Il faut enfin s’intéresser à l’attitude d’EM dans cette affaire, assez révélatrice de sa compréhension de l’état de la société, de son habilité politique à forger une narration au service de son ambition. "Je ne pense pas qu'aujourd'hui la société française soit dans un moment de grande tension" disait-il hier au sujet de l’incident de mardi. "Je pense qu'il y a beaucoup de citoyens qui sont fatigués par l'épidémie, qu'il y a chez certains de nos concitoyens de la peur, du doute, de l'anxiété, les conséquences de la solitude… mais je ne vous dirai pas que je sens une violence sociale généralisée, ce n'est pas vrai".

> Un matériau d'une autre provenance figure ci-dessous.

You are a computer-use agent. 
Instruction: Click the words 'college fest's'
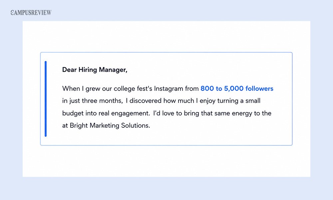tap(133, 89)
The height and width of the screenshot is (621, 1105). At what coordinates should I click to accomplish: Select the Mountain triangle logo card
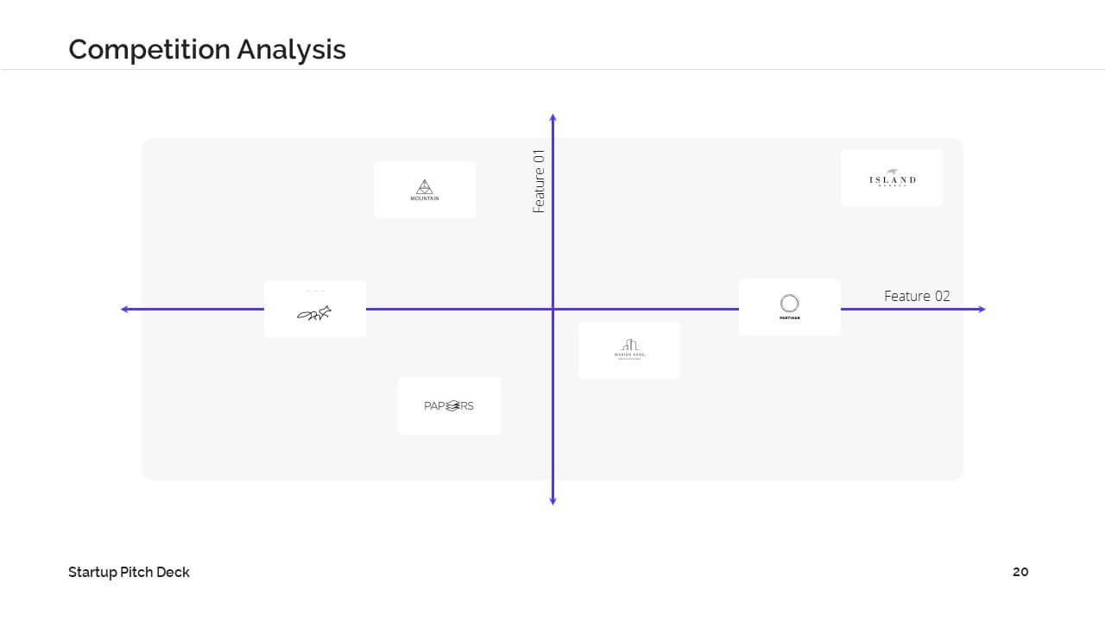(425, 190)
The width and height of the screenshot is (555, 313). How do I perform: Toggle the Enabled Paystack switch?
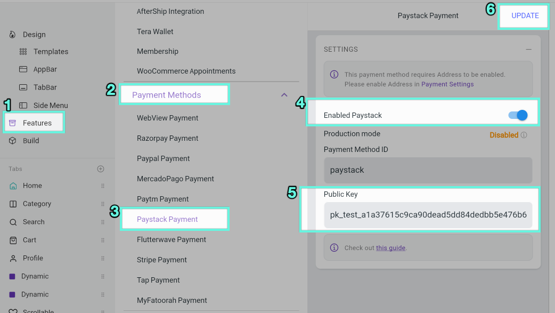(x=518, y=115)
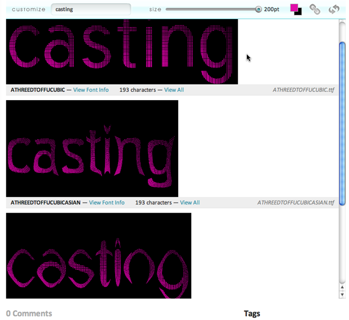Open the magenta foreground color swatch
This screenshot has width=349, height=320.
pos(294,8)
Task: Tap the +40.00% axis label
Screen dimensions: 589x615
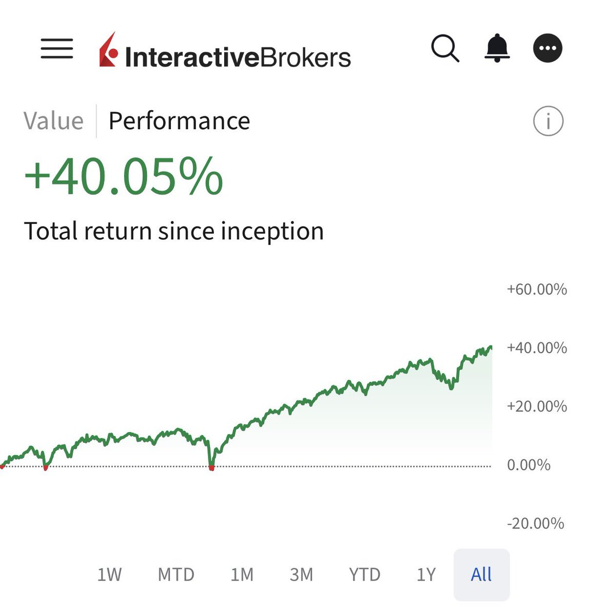Action: pos(537,348)
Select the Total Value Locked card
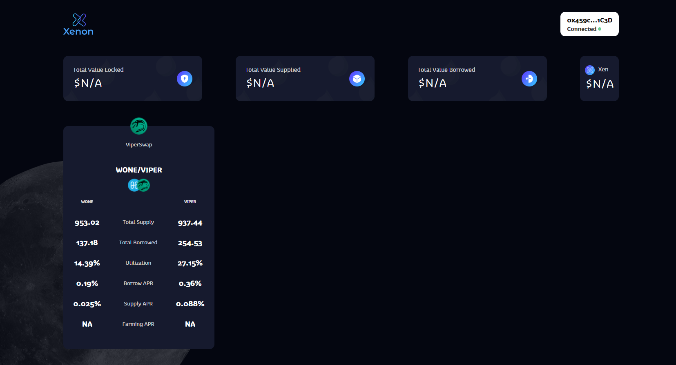 (x=133, y=78)
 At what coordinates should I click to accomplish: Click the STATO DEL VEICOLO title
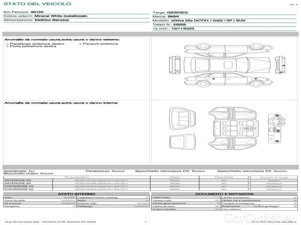(37, 4)
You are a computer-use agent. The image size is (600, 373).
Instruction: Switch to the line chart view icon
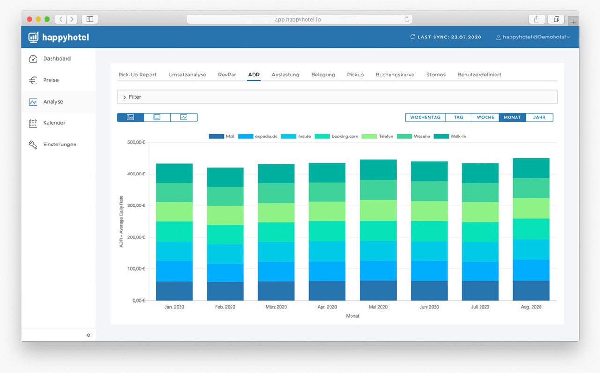[x=184, y=117]
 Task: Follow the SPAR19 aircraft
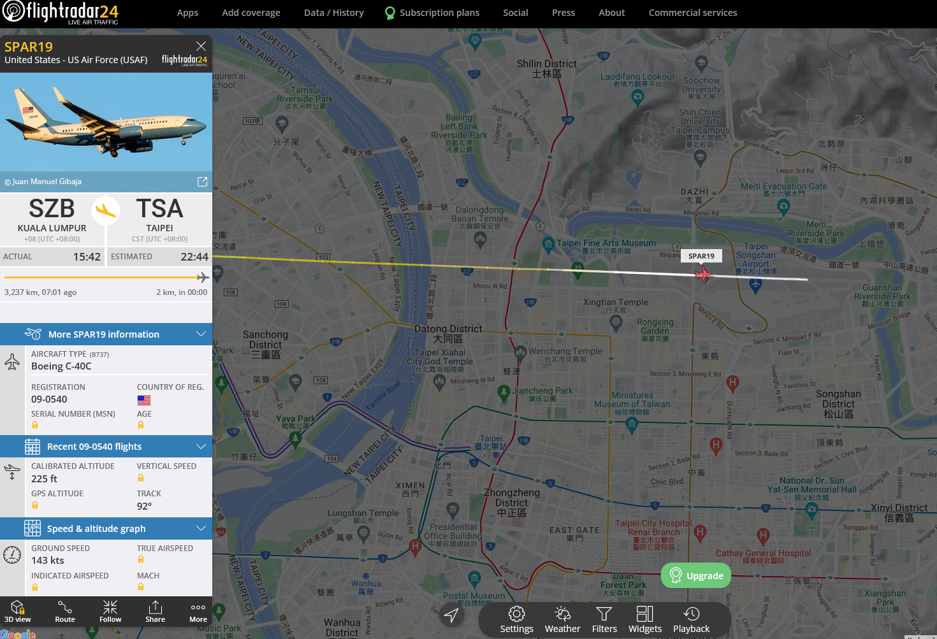[x=110, y=611]
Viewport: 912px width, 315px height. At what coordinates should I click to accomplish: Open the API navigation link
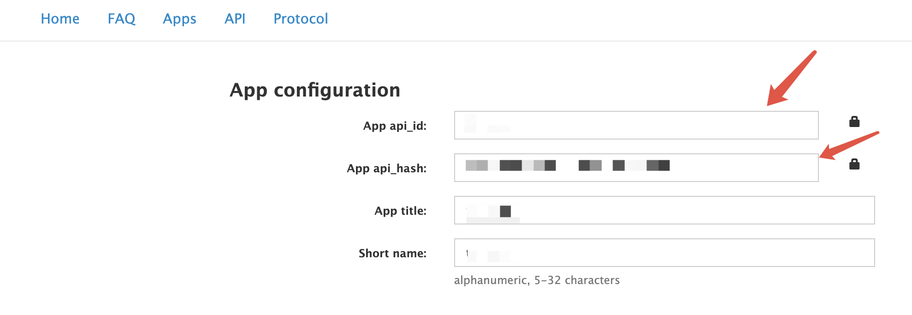click(235, 19)
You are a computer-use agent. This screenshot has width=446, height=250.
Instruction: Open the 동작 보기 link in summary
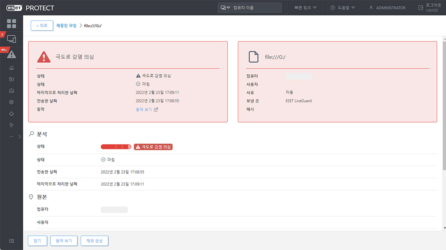point(146,110)
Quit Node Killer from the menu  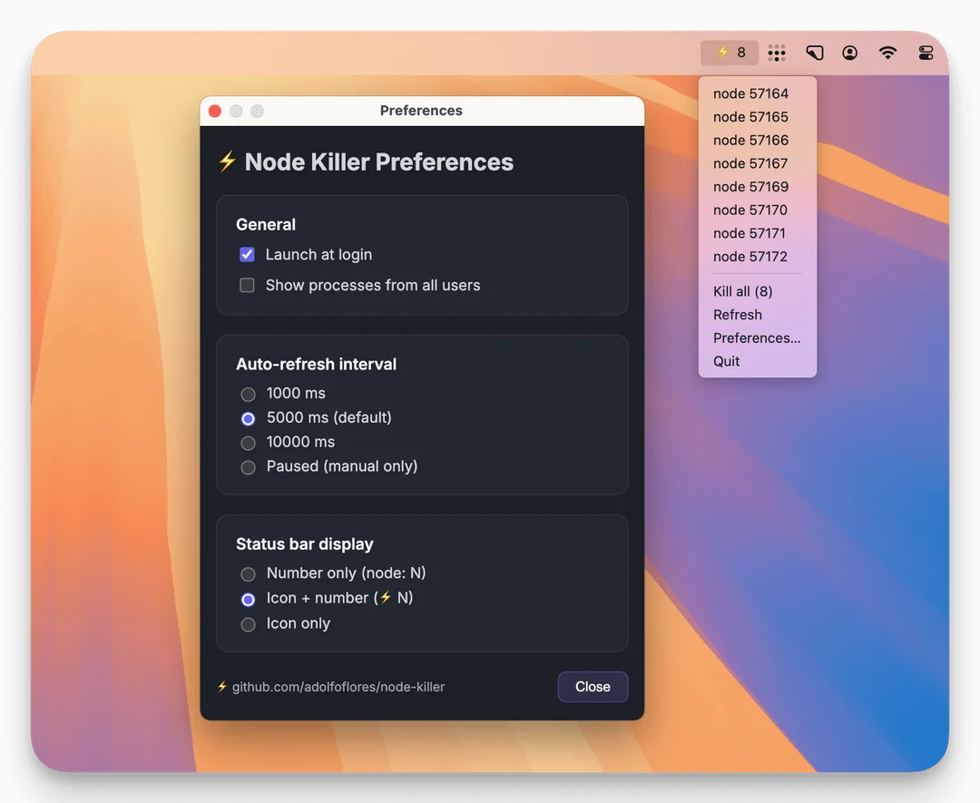pyautogui.click(x=726, y=361)
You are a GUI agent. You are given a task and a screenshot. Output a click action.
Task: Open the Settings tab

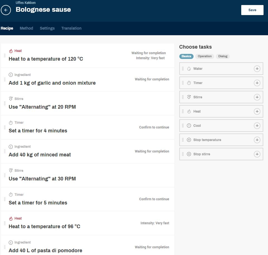pyautogui.click(x=47, y=28)
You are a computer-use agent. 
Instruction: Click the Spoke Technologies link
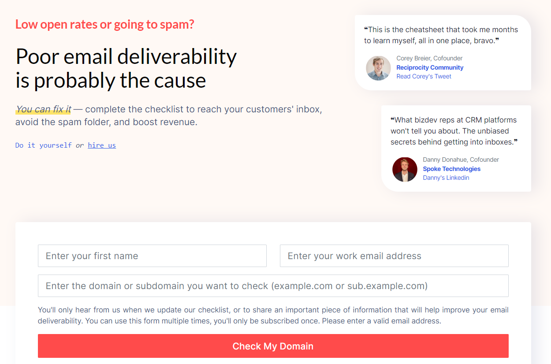tap(451, 169)
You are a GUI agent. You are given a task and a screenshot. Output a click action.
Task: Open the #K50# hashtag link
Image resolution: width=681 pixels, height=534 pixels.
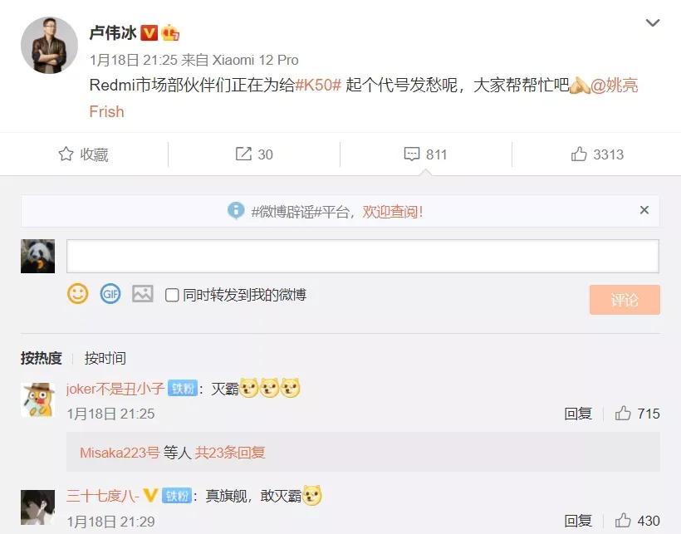318,85
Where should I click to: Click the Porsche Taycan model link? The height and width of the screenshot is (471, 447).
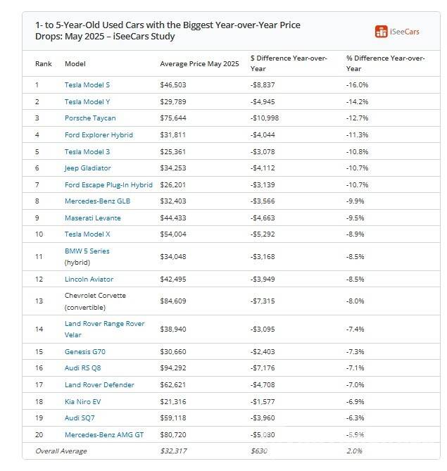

EM parle-t-il d’un sentiment d’insécurité, même après avoir été agressé lui-même ? c’est au-delà de la résilience, c’est un sens aigu du déni. Un « acte isolé » nous dit-il… comme ceux que l’on se plait à attribuer à tous ces déséquilibrés qui attaquent au couteau ? Des citoyens « fatigués par l’isolement dû au Covid »… on voit poindre ici l’utilisation de la pandémie comme justification à la hausse des violences, à l’instar de la note de Gérald Darmanin adressée aux préfets il y a quelques jours.
La "violence sociale généralisée" serait donc une vue de l’esprit. On comprend qu’à moins d’un an de la présidentielle, le chef de l’Etat ne souhaite pas être catastrophiste sur l’état du pays après quatre ans de mandat. Le Covid aura sans doute bon dos pour tout justifier, car une campagne de sortant c’est celle du bilan, pas celle des promesses de "Nouveau monde" et de la "Révolution" conduite par "les 1ers de cordée".
Entre le catastrophisme prophétique d’un journaliste qui se rêve en futur Trump français et le monde macronien de Oui-Oui, il y a peut-être un juste milieu. Celui de la vérité sur la situation du pays. Un pays où la délinquance explose, où les violences familiales détruisent des vies et produisent les délinquants et criminels de demain dans l’indifférence générale, où les réseaux sociaux sont devenus une décharge à ciel ouvert de propos violents et insultants. Un pays qui a besoin désespérément d’espoir – et non de catastrophisme - et de vérité – et non de déni - pour apaiser ses colères.